How have you balanced television and books in your house, in your quest to grow bookworms?

6 Comments

Jim writes...

The limiting advice is good and through surveys I've found as long as there are limits, it doesn't really matter the details. I know students who aren't allowed to watch TV during the school week and others who can but not on weekends. I know some who have time limits per day of number of shows a day. Or the ever-popular, "Not until your homework is done." They were all good students. The ones with no limits--and especially ones w/TVs in their bedrooms--were not. Simple as that. And the best way we grow our little bookworm is having plenty of her magazines and books in the backseat, by the bed and in the bathroom. Totally works.

Thanks.

Jen RobinsonAuthor Profile Page writes...

Thanks for sharing your experience on this, Jim. Seems like a pretty strong argument for TV limits to me.

And tip #9 of this series is going to talk about keeping books handy everywhere. So glad to hear that it's working for your little bookworm.

Terry D writes...

We have bundled TV into "screen time" so that there is an umbrella limit and the 8YO has to negotiate if/how she wants to spend that time.

To Jim's point ... we are already hearing requests for a TV in her room. That is a NO brainer!

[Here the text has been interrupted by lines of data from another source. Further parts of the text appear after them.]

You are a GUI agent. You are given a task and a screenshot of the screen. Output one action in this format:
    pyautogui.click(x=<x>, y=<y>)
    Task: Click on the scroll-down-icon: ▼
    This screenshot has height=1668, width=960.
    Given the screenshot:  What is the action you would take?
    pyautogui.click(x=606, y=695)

The great thing about Closed Caption is it's FREE and its on every TV.

Jen RobinsonAuthor Profile Page writes...

I know that you'll resist the TV in the bedroom temptation, Terry. Glad to hear that bundling TV time into screen time is working for you, too. I could see that getting a little tricky when she's older, and might really need internet time for some of her schoolwork. But I know that you'll figure it out.

And yes, I should have mentioned that beautiful thing about closed captioning. You can't get much better than free!

Briar writes...

I grew up with televisions on in almost all rooms of my house at all times, and I was always a voracious reader (and am now a librarian!). So I definitely believe you can be both a TV watcher and a reader! My parents simply read a lot and read to me a lot and made sure I had lots of access to books - I was always allowed to read anything I wanted to read. With my toddler, we carefully pick the shows he watches on the DVR (Sesame Street, SuperWhy (LOVE it!), Between the Lions, Yo Gabba Gabba, Jack's Big Music Show) and we pretty much always watch with him, but he is allowed to watch pretty much whenever he wants - usually comes out to 1-2 hours total, maybe? He has never been a TV zombie, preferring to interact and act out what he sees. We encourage that behavior and constantly discuss and extend what he views. I truly believe that the shows he watches have contributed to his alphabet and phonetic knowledge - at 2.5, he is sounding out words and "reading" some by sight. Oh, and we owe some of that to pbskids.org, which has fabulous toddler/early reader games to play together!

Jen RobinsonAuthor Profile Page writes...

Well, Briar, clearly it's not impossible for kids who watch lots of TV to grow up as voracious readers (especially when the TV that they watch includes carefully selected shows that engage literacy skills - glad that pbskids.org is helping!). I actually watched quite a bit of TV myself, when I was a kid. But I still think that for the majority of kids, as they get older, having some limits on how much TV they watch, and what they watch, is going to leave more time for reading. Thanks for sharing your experiences!